Problems and tasks -
a – According to the mailing-list message, what broke the subject and grouping in lore?
b – Quote the mailing-list message, starting at the words "On 11/05/2023 13:58, Ryan" and stopping after the words "a shadow table.".

From: Ryan Roberts <ryan.roberts@arm.com>
To: Andrew Morton <akpm@linux-foundation.org>,
"Matthew Wilcox (Oracle)" <willy@infradead.org>,
"Kirill A. Shutemov" <kirill.shutemov@linux.intel.com>,
SeongJae Park <sj@kernel.org>
Cc: linux-kernel@vger.kernel.org, linux-mm@kvack.org, damon@lists.linux.dev
Subject: Re:
Date: Thu, 11 May 2023 14:13:59 +0100 [thread overview]
Message-ID: <e73130ff-f583-5382-8c7a-8d608dd26db6@arm.com> (raw)
In-Reply-To: <20230511125848.78621-1-ryan.roberts@arm.com>
My appologies for the noise: A blank line between Cc and Subject has broken the
subject and grouping in lore.
Please Ignore this, I will resend.
On 11/05/2023 13:58, Ryan Roberts wrote:
> Date: Thu, 11 May 2023 11:38:28 +0100
> Subject: [PATCH v1 0/5] Encapsulate PTE contents from non-arch code
>
> Hi All,
>
> This series improves the encapsulation of pte entries by disallowing non-arch
> code from directly dereferencing pte_t pointers. Instead code must use a new
> helper, `pte_t ptep_deref(pte_t *ptep)`. By default, this helper does a direct
> dereference of the pointer, so generated code should be exactly the same. But
> it's presence sets us up for arch code being able to override the default to
> "virtualize" the ptes without needing to maintain a shadow table.
>
> I intend to take advantage of this for arm64 to enable use of its "contiguous
> bit" to coalesce multiple ptes into a single tlb entry, reducing pressure and
> improving performance. I have an RFC for the first part of this work at [1]. The
> cover letter there also explains the second part, which this series is enabling.
>
> I intend to post an RFC for the contpte changes in due course, but it would be
> good to get the ball rolling on this enabler.
>
> There are 2 reasons that I need the encapsulation:
>
> - Prevent leaking the arch-private PTE_CONT bit to the core code. If the core
> code reads a pte that contains this bit, it could end up calling
> set_pte_at() with the bit set which would confuse the implementation. So we
> can always clear PTE_CONT in ptep_deref() (and ptep_get()) to avoid a leaky
> abstraction.

Entries shown -

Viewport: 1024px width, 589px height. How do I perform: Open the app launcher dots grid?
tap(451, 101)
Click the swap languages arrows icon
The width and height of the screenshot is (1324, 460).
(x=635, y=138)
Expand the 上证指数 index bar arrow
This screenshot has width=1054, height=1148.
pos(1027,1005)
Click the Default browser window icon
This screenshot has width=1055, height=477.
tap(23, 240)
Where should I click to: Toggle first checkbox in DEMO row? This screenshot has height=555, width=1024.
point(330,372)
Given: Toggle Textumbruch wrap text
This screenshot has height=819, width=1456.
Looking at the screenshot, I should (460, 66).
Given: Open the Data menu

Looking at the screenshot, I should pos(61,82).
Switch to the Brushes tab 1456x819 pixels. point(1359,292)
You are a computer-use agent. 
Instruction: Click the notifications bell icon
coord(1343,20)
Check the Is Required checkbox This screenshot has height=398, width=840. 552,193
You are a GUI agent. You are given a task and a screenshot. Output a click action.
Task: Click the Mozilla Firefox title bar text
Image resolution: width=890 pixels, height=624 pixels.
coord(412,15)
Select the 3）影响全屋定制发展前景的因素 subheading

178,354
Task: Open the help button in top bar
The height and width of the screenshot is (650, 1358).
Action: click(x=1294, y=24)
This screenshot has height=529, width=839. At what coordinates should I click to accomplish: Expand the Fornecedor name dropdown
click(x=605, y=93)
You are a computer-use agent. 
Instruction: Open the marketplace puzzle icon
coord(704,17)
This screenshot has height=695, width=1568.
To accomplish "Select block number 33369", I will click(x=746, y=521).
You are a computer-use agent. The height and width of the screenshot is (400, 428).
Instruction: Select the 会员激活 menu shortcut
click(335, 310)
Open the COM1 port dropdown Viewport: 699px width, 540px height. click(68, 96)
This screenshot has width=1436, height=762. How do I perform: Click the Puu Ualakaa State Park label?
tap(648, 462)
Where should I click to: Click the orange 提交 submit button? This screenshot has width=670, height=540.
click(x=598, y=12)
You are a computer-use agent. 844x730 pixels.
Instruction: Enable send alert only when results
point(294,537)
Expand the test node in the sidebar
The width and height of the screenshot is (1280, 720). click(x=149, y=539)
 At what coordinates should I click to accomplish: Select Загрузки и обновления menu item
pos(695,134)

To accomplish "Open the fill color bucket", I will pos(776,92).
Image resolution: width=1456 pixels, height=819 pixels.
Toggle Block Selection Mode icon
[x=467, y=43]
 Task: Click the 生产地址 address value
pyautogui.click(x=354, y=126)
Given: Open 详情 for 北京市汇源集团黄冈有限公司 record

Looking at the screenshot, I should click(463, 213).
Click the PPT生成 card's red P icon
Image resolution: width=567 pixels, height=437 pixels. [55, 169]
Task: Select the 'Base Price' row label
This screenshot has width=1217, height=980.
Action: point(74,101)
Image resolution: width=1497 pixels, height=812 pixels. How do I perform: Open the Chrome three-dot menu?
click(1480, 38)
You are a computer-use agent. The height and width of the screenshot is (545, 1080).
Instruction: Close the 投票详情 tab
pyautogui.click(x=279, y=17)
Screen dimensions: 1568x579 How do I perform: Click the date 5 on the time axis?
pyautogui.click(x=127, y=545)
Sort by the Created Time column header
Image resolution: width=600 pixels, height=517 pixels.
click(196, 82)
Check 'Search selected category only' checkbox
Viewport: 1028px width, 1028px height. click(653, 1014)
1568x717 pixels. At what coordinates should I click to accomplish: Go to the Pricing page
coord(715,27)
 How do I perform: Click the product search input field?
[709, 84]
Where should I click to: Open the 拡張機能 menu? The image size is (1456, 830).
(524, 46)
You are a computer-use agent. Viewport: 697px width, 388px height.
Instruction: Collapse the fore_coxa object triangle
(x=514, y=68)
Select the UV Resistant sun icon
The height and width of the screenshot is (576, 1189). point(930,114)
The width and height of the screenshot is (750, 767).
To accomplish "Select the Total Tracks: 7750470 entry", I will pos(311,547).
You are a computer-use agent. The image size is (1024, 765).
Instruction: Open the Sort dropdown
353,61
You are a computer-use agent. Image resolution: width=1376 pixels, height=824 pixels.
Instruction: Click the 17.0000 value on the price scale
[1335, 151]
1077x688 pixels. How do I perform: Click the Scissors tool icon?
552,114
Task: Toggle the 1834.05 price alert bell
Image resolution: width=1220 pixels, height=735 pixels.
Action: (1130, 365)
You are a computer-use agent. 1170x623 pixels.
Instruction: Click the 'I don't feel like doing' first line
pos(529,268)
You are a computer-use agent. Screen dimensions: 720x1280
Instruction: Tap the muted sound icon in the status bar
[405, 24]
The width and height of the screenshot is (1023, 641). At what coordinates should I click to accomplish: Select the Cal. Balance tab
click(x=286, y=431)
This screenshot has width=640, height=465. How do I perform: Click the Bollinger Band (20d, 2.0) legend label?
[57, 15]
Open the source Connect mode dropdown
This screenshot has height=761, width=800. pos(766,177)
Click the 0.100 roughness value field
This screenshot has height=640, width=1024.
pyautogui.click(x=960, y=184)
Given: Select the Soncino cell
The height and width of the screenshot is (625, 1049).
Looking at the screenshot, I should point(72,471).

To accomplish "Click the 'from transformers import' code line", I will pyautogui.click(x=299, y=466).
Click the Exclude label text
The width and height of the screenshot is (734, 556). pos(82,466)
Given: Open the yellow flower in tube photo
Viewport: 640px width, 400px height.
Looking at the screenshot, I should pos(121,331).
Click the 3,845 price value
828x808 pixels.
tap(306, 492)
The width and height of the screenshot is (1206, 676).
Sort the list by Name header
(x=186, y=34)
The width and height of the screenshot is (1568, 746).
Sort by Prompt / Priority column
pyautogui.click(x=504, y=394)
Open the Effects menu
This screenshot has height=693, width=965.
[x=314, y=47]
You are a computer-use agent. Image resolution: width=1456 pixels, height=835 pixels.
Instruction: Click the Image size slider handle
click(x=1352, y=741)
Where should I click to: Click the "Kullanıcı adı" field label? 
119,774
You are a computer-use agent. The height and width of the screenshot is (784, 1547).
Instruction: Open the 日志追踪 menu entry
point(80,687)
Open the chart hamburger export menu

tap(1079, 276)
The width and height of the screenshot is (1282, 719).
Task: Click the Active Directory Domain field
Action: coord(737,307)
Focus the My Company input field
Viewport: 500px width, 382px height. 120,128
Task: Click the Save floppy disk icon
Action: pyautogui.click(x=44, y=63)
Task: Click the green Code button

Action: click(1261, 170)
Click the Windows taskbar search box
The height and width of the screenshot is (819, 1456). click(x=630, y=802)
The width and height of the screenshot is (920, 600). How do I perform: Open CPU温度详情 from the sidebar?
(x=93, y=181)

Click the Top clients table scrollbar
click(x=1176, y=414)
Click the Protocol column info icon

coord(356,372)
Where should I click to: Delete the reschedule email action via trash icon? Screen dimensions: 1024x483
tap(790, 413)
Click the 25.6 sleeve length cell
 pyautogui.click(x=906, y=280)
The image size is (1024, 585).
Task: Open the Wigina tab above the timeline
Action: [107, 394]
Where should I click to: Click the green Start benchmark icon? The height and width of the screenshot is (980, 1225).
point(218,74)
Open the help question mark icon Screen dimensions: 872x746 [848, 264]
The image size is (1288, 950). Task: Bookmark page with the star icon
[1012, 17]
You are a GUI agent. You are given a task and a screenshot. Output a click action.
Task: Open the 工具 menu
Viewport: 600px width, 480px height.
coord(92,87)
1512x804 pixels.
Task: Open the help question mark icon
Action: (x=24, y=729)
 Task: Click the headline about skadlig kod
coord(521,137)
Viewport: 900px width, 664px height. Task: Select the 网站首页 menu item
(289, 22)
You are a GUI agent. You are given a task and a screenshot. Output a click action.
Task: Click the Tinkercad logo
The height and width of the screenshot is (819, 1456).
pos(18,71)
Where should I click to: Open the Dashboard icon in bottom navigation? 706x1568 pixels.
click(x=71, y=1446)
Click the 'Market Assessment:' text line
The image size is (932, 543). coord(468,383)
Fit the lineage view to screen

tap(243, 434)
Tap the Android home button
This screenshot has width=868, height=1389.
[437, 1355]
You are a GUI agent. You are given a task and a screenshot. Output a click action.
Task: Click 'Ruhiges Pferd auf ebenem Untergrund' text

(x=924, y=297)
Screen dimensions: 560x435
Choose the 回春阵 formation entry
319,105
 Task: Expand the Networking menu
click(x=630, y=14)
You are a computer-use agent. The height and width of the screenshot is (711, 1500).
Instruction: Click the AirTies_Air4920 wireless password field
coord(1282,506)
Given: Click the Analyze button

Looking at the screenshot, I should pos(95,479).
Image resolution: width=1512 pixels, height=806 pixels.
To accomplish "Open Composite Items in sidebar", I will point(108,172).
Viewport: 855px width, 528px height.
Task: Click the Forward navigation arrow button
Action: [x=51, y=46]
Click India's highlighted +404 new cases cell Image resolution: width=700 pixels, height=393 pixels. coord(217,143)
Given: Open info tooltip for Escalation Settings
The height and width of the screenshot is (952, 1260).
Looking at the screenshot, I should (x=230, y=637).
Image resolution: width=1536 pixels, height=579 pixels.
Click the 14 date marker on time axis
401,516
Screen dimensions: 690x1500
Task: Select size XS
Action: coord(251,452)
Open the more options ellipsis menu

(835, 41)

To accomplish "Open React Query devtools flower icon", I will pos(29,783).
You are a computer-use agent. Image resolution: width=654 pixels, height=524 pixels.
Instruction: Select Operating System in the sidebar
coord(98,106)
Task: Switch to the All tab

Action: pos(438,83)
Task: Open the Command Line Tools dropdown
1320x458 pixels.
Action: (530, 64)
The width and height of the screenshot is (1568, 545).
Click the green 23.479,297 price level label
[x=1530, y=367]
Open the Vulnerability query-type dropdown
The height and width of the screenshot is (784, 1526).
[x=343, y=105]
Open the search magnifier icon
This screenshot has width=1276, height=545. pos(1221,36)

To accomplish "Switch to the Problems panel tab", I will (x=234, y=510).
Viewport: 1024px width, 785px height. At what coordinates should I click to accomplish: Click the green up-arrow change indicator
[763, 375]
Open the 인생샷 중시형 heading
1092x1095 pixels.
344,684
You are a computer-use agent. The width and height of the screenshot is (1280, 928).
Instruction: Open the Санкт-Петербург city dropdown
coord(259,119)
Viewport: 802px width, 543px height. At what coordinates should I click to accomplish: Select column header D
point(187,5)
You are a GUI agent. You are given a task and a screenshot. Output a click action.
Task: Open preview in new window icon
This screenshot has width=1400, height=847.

Outputs -
a – A blank line between Cc and Subject broke them.

b –
On 11/05/2023 13:58, Ryan Roberts wrote:
> Date: Thu, 11 May 2023 11:38:28 +0100
> Subject: [PATCH v1 0/5] Encapsulate PTE contents from non-arch code
>
> Hi All,
>
> This series improves the encapsulation of pte entries by disallowing non-arch
> code from directly dereferencing pte_t pointers. Instead code must use a new
> helper, `pte_t ptep_deref(pte_t *ptep)`. By default, this helper does a direct
> dereference of the pointer, so generated code should be exactly the same. But
> it's presence sets us up for arch code being able to override the default to
> "virtualize" the ptes without needing to maintain a shadow table.